Mary Teahan: Cuando la experiencia es el eje de la campaña


Deslumbrar los sentidos, tocar el corazón y estimular la mente de eso se trata el marketing experimencial que se transformó rápidamente en una garantía a la hora de promocionarse.

Mary Teahan, directora de la Maestría de Marketing y Comunicación de la Universidad de San Andrés ahondó sobre esta opción que llegó para quedarse. Para la especialista, el marketing experimencial nació en los años 50, de la mano de Walt Disney cuando se enseñó que lo que uno disfrutaba no solo era el parque diversiones sino también la experiencia que lo rodeaba. Después de muchos años, hoy atraviesa cualquier rubro empresarial y hasta se logra instalar en la góndola.

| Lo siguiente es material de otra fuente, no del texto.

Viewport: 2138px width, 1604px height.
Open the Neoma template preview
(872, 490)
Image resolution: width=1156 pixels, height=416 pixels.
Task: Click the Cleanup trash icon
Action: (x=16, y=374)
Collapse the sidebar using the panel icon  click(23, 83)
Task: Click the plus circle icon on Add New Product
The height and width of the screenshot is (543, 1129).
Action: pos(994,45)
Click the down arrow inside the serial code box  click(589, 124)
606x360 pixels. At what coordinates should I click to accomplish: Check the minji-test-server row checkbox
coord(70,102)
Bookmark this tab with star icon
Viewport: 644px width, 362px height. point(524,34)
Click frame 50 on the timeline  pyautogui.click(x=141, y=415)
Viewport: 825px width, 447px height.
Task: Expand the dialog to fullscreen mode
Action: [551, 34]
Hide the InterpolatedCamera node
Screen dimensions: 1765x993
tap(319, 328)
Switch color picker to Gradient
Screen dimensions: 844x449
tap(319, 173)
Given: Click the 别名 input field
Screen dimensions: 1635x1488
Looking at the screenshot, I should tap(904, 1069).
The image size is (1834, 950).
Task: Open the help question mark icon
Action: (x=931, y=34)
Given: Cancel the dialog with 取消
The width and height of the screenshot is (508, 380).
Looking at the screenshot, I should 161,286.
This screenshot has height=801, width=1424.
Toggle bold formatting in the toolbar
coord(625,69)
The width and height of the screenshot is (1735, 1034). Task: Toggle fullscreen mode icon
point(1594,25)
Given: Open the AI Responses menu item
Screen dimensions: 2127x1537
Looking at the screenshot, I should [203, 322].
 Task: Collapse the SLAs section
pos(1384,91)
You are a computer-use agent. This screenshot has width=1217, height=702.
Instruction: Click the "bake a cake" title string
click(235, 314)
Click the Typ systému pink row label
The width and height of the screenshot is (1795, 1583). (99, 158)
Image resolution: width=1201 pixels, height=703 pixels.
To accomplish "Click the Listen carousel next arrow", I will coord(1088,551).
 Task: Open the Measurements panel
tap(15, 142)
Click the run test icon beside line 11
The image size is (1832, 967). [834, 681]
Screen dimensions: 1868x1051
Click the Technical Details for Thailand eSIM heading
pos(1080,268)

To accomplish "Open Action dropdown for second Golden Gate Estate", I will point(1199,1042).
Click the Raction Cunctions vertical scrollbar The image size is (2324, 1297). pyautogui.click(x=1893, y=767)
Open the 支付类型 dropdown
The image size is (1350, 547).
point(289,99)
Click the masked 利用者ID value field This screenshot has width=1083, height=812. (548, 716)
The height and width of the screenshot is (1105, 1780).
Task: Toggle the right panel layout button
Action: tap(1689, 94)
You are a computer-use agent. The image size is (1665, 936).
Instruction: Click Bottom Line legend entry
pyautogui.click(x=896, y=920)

"El marketing experimencial se paga en sí mismo, es mucho mejor que la publicidad", aseguró Teahan, y contó que para llevarlo a cabo, es necesario que todo el personal esté de acuerdo y que el cliente esté puesto como el centro del negocio para optimizar experiencia y punto de contacto.

Ejemplos concretos

Desde bancos hasta empresas de papel higiénico ya lo utilizan. Hoy no hacerlo es no aggiornarse al cambio de época y por ende quedarse fuera. Baños de aeropuertos empapelados como bosques y con una música acorde hacen sentir al cliente como si realmente estuviera allí, o mismo lujosos hoteles que dejan un patito de goma en la bañadera. Algo simple y sencillo que toca el corazón.

"Hace un tiempo, una radio local regalaba banderas para los autos en la semana de mayo. Yo no soy argentina, pero eso me tocaba el corazón" confesó Teahan. Los museos mismos también están apostando a esto, contando a partir de experiencias más interesantes que incluso llegan hasta la representación actoral de determinados personajes históricos. Teatro hecho experiencia. La comoditización ayudó al marketing experimencial, que tampoco discrimina en los productos que están en la góndola. Si bien parece algo más difícil, degustaciones con intérpretes representados generan experiencia pura y hasta en algunos casos con la ayuda del humor. Todo bajo una misma premisa aunque con una salvedad: "Lo importante no es la tecnología en sí, sino cómo la integramos, y eso requiere de estrategias", finalizó Teahan.